==== DATA SECTION ====

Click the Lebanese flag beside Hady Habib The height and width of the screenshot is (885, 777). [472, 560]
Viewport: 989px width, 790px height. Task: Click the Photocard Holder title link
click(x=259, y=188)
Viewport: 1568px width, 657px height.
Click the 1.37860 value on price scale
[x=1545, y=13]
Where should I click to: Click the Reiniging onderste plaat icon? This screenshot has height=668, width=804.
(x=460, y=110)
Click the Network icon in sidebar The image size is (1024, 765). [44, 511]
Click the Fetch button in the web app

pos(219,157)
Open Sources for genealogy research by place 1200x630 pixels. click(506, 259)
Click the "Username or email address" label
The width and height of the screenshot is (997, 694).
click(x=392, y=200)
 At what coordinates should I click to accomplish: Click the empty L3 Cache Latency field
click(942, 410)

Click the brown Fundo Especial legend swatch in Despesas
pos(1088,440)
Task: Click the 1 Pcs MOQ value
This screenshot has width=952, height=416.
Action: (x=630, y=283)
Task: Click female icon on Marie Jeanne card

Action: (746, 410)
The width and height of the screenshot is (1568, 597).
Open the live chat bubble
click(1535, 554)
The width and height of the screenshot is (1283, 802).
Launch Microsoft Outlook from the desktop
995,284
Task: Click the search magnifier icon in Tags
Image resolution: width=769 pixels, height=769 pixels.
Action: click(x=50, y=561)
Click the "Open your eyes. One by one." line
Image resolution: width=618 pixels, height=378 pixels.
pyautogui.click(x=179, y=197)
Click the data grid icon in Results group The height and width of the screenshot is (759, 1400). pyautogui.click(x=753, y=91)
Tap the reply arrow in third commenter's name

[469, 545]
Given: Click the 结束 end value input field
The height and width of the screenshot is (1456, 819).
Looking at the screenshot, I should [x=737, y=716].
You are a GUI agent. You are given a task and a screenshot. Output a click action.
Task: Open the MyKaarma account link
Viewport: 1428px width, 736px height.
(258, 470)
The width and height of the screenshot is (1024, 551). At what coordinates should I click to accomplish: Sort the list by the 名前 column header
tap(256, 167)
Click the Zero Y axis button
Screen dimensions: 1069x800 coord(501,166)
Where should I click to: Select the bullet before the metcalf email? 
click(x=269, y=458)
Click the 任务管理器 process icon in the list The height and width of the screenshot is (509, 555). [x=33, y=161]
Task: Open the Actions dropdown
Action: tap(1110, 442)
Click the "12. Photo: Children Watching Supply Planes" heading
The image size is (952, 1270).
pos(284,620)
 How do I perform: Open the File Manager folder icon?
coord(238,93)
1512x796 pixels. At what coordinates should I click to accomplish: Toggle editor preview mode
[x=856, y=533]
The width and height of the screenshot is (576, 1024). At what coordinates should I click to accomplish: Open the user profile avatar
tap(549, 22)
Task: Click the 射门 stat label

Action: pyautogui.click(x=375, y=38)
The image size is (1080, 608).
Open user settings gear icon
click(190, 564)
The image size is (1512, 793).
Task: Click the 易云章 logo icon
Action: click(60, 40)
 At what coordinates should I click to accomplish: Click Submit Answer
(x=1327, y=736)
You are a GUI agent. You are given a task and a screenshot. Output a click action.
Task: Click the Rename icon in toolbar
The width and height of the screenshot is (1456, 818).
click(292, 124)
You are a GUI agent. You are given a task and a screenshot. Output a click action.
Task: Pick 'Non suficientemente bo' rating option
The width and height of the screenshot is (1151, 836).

====

# [WHAT IS REQUIRED]
Make a verbatim copy of each record.

# [YOUR SOLUTION]
Click the Lebanese flag beside Hady Habib The height and width of the screenshot is (885, 777). [472, 560]
Viewport: 989px width, 790px height. Task: Click the Photocard Holder title link
click(x=259, y=188)
Viewport: 1568px width, 657px height.
Click the 1.37860 value on price scale
[x=1545, y=13]
Where should I click to: Click the Reiniging onderste plaat icon? This screenshot has height=668, width=804.
(x=460, y=110)
Click the Network icon in sidebar The image size is (1024, 765). [44, 511]
Click the Fetch button in the web app

pos(219,157)
Open Sources for genealogy research by place 1200x630 pixels. click(506, 259)
Click the "Username or email address" label
The width and height of the screenshot is (997, 694).
click(x=392, y=200)
 At what coordinates should I click to accomplish: Click the empty L3 Cache Latency field
click(942, 410)

Click the brown Fundo Especial legend swatch in Despesas
pos(1088,440)
Task: Click the 1 Pcs MOQ value
This screenshot has width=952, height=416.
Action: (x=630, y=283)
Task: Click female icon on Marie Jeanne card

Action: (746, 410)
The width and height of the screenshot is (1568, 597).
Open the live chat bubble
click(1535, 554)
The width and height of the screenshot is (1283, 802).
Launch Microsoft Outlook from the desktop
995,284
Task: Click the search magnifier icon in Tags
Image resolution: width=769 pixels, height=769 pixels.
Action: click(x=50, y=561)
Click the "Open your eyes. One by one." line
Image resolution: width=618 pixels, height=378 pixels.
pyautogui.click(x=179, y=197)
Click the data grid icon in Results group The height and width of the screenshot is (759, 1400). pyautogui.click(x=753, y=91)
Tap the reply arrow in third commenter's name

[469, 545]
Given: Click the 结束 end value input field
The height and width of the screenshot is (1456, 819).
Looking at the screenshot, I should [x=737, y=716].
You are a GUI agent. You are given a task and a screenshot. Output a click action.
Task: Open the MyKaarma account link
Viewport: 1428px width, 736px height.
(258, 470)
The width and height of the screenshot is (1024, 551). At what coordinates should I click to accomplish: Sort the list by the 名前 column header
tap(256, 167)
Click the Zero Y axis button
Screen dimensions: 1069x800 coord(501,166)
Where should I click to: Select the bullet before the metcalf email? 
click(x=269, y=458)
Click the 任务管理器 process icon in the list The height and width of the screenshot is (509, 555). [x=33, y=161]
Task: Open the Actions dropdown
Action: tap(1110, 442)
Click the "12. Photo: Children Watching Supply Planes" heading
The image size is (952, 1270).
pos(284,620)
 How do I perform: Open the File Manager folder icon?
coord(238,93)
1512x796 pixels. At what coordinates should I click to accomplish: Toggle editor preview mode
[x=856, y=533]
The width and height of the screenshot is (576, 1024). At what coordinates should I click to accomplish: Open the user profile avatar
tap(549, 22)
Task: Click the 射门 stat label

Action: pyautogui.click(x=375, y=38)
The image size is (1080, 608).
Open user settings gear icon
click(190, 564)
The image size is (1512, 793).
Task: Click the 易云章 logo icon
Action: click(60, 40)
 At what coordinates should I click to accomplish: Click Submit Answer
(x=1327, y=736)
You are a GUI agent. You are given a task and a screenshot. Output a click action.
Task: Click the Rename icon in toolbar
The width and height of the screenshot is (1456, 818).
click(292, 124)
You are a GUI agent. You are given a task and a screenshot. Output a click action.
Task: Pick 'Non suficientemente bo' rating option
The width and height of the screenshot is (1151, 836).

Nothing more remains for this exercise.